The acquisition is structured as an all cash tender offer for all outstanding shares of MedImmune common stock followed by a merger in which each remaining un-tendered share of MedImmune would be converted into the same $58 cash per share price paid in the tender offer. The acquisition is subject to the satisfaction of customary conditions, including the tender of a majority of the outstanding MedImmune shares on a fully-diluted basis and the expiration or earlier termination of the Hart-Scott-Rodino waiting period and other regulatory approvals. The tender offer will be commenced within 10 working days and is expected to close in June 2007, unless extended. The tender offer is not subject to a financing contingency.

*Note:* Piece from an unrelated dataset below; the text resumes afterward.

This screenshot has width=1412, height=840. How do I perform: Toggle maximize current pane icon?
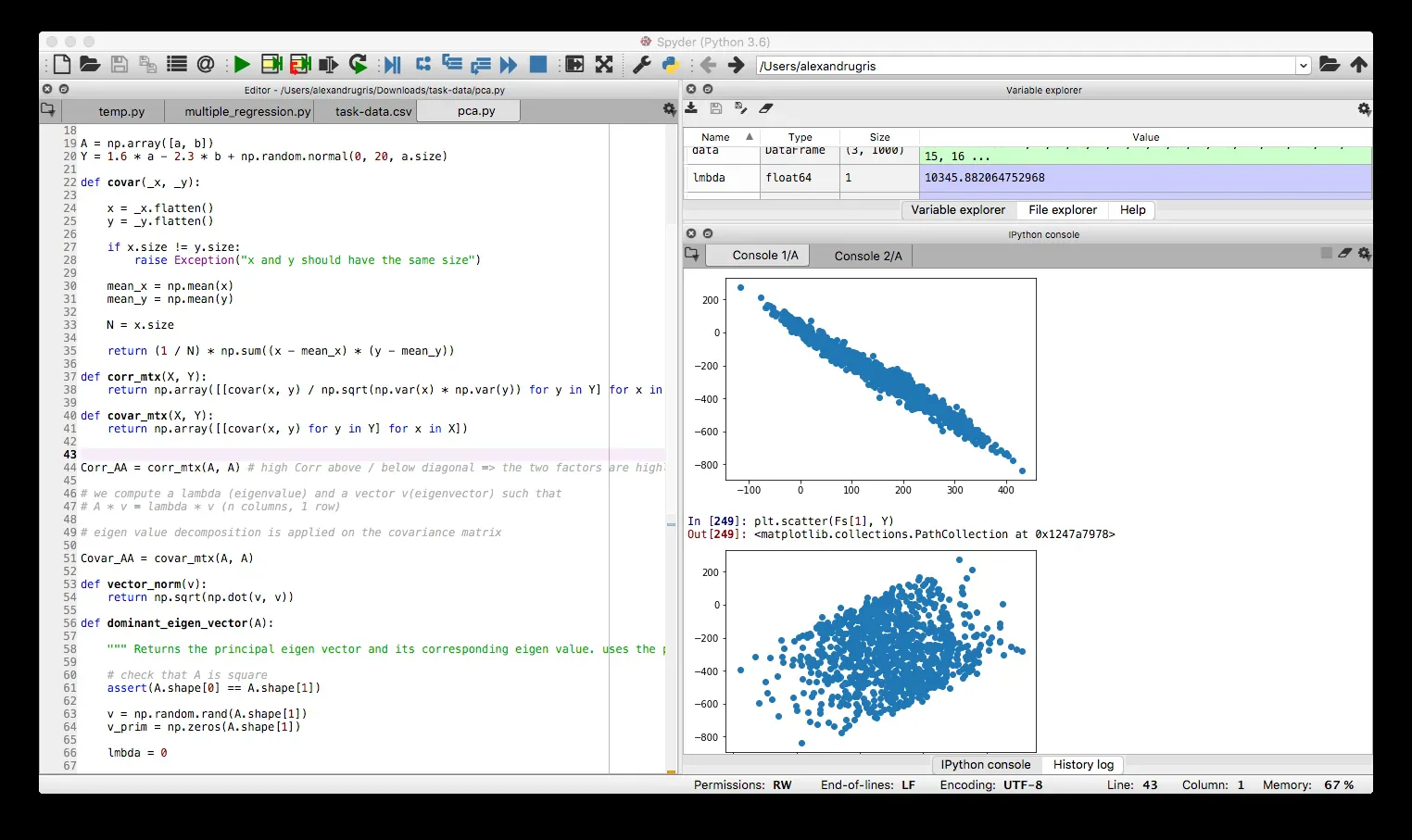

The acquisition price represents a premium of approximately 53.3% to MedImmune's closing share price of $37.84 on 11th April, 2007, this being the last business day prior to MedImmune's announcement to explore strategic alternatives. The transaction has been unanimously recommended by the Board of Directors of MedImmune. The acquisition will be effected pursuant to a merger agreement. The merger agreement contains certain termination rights for each of AstraZeneca and MedImmune and further provides that, upon termination of the merger agreement under specified circumstances, MedImmune may be required to pay AstraZeneca a termination fee of $450 million.
The total consideration for the acquisition of MedImmune amounts to approximately $15 billion in cash. AstraZeneca will draw from a committed banking facility in the amount of $15 billion to provide the initial financing for the acquisition.